Until recently, though, you could only get those delicious goodies at dinnertime. Now, Nakato is open for lunch Sunday through Friday. So I paid a midday visit for a review update.
I stopped in on a Friday around noon. The restaurant wasn’t packed, but it had a decent crowd of diners with chopsticks in hand, looking satisfied.
I usually order sushi, but today I opted for some tasty hibachi from the teppan yaki table. I picked the chicken and steak combination, which came with stir-fried noodles, fried rice, grilled vegetables, a side salad and (of course) chicken and steak.

Everything was delicious. Both the chicken and the steak (but especially the steak) were cooked perfectly and came to me juicy and tender. Surprisingly, the veggies might have been my favorite part, as they were perfectly grilled. For a veggie combo that’s just zucchini, carrots and onions, it packed a lot of flavor.

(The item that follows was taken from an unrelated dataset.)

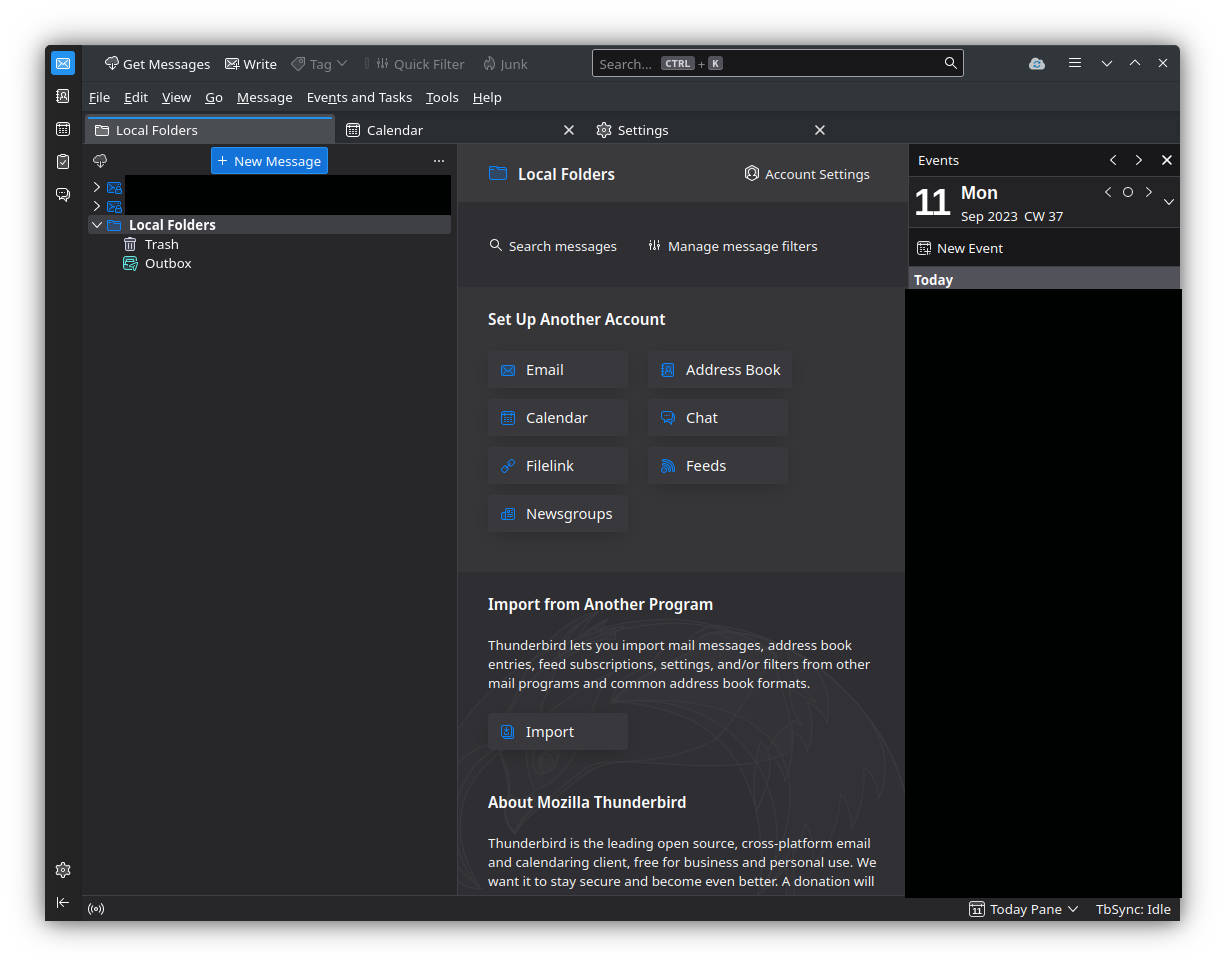Select the Mail icon in the sidebar
This screenshot has height=966, width=1225.
[x=62, y=63]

I ate my salad, meat, veggies and noodles, but I was too stuffed to even touch the fried rice. I took it home for later.

As far as toppings go, I was given a thin, brown, soy sauce–based dipping sauce and seafood sauce (also known as orange sauce, Nakato’s sauce or perhaps just “sauce,” as it’s ubiquitous enough—like Cher—to go by just one name around here). People love that stuff. It tastes good on the meat, veggies, noodles and rice. A true all-purpose condiment that’s pretty irresistible. If I didn’t already love the delightful ginger salad dressing so much, I might even be tempted to drizzle a little seafood sauce on my salad. But, the ginger dressing over a bed of crisp lettuce is just too tasty to skip.

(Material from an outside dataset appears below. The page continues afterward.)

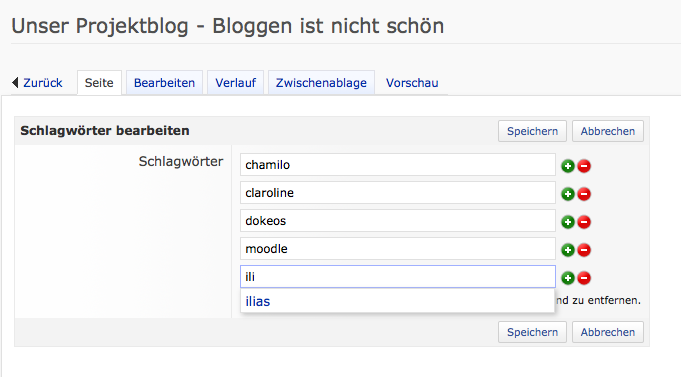
Task: Select the Seite tab
Action: [x=99, y=83]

My combination rang in at $15.50. There’s an additional charge to upgrade your steak to filet mignon. That $15.50 price tag might seem a little steep for lunchtime, but not everything on the menu is like that. If you don’t get a combination, the teppan yaki meals cost as little as $8.50 for veggies and $9.50 for chicken. Plus, you don’t just get food with your hibachi order at Nakato. You get a show.